One another thing to note was that this town seemed to be a rustic throwback to the American frontier some 70 years earlier.  Although most of the cars were fairly new, some of the cars and trucks within that town seemed like they had been original models made by Henry Ford himself.

I waited barely 10 minutes before that teacher from the school did arrive to pick me up at the bus stop.  He was really a cool, down to earth dude who graduated from Dartmouth, University.  Very intelligent.  Made jokes about the shocked look on my face and about me being the only black person within hours of this town.  Got me all relaxed by letting me know that no matter what happened while I was up there, he had my back.  So I tossed my luggage into his car and off to the school we went.  Up hill, down hill, round the mountain, over a rocky road, through a creak, and then back onto paved road again.

Before I got there, the people back in New York told me this would be "different".  No, no...this wasn't "different" this was another planet to me.  It was time travel...mixed in with another civilization.  And I was scheduled to stay there for five weeks, on a mission (scholarship) where failure was not an option.

When we arrived at my dormitory, it was little more than an old, small, white wooden house (yes even the dorm buildings were white) that seemed to creak in every stiff wind.  The room furniture was an old desk, bed and dresser that I think were originally used by Thomas Edison and perhaps George Washington.  There was nine other students there for this summer school program.  Three girls, seven guys myself included.  They were from various parts of the Northeast east including New Hampshire, New Jersey, Massachusetts and Maine.  All of them looked like sourpussed, teens whose families had a little money to put them in "summer school jail" for either disciplinary or academic reasons.  I was the only one there to test drive the prep school environment.  Actually, at that point I was more concerned if the house had running water.  Thankfully it did.

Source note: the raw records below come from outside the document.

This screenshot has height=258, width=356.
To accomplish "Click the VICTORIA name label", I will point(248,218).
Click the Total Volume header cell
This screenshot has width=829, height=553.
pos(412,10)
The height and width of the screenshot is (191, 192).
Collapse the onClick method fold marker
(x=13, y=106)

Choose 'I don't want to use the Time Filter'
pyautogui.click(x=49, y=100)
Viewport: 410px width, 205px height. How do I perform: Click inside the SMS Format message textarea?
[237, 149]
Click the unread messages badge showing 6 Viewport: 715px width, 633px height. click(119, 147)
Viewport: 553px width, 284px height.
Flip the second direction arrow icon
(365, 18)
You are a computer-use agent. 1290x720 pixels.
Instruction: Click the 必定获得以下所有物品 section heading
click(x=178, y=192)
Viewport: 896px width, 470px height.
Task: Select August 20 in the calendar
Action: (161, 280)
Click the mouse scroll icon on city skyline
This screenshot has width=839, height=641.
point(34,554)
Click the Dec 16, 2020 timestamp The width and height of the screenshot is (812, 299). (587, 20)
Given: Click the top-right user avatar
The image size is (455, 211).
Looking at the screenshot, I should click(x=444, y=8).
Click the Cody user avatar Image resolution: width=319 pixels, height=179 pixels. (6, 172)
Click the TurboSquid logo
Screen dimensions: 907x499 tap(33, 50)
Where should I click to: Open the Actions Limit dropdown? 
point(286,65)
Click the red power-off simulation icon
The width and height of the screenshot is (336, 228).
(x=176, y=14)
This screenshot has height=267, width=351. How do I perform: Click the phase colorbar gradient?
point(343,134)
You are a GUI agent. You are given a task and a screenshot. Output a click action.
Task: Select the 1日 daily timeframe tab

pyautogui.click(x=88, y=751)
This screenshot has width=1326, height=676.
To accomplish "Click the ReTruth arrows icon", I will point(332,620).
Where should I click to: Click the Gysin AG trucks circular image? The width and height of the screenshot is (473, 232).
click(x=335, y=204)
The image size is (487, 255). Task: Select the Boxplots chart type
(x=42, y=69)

One of the kids who stood out...just via his name alone...was Darling Yearwood.  His first name was a nickname, his real name has long since been forgotten.  I forgot why Darling was there, but I do remember that he was the youngest of our group.  All of the other kids were from suburban backgrounds, with exception to me and Darling Yearwood.  Make no mistake, Darling was from Western Massachussetts - aka cowboy country.  Western, MA is the apparent tough guy bastion of all of the United States.  "I'm not one of those funny talking Eastern Massholes."  He was referring to that sometimes ear piercing Bostonian accent that dominates the language of many people who live in the greater Boston, MA area.  They speak something like this "Pahk, the Cahr, by the the Bahr in the Dahrk."  I've seen some folks from that area shatter wine glasses with their accents.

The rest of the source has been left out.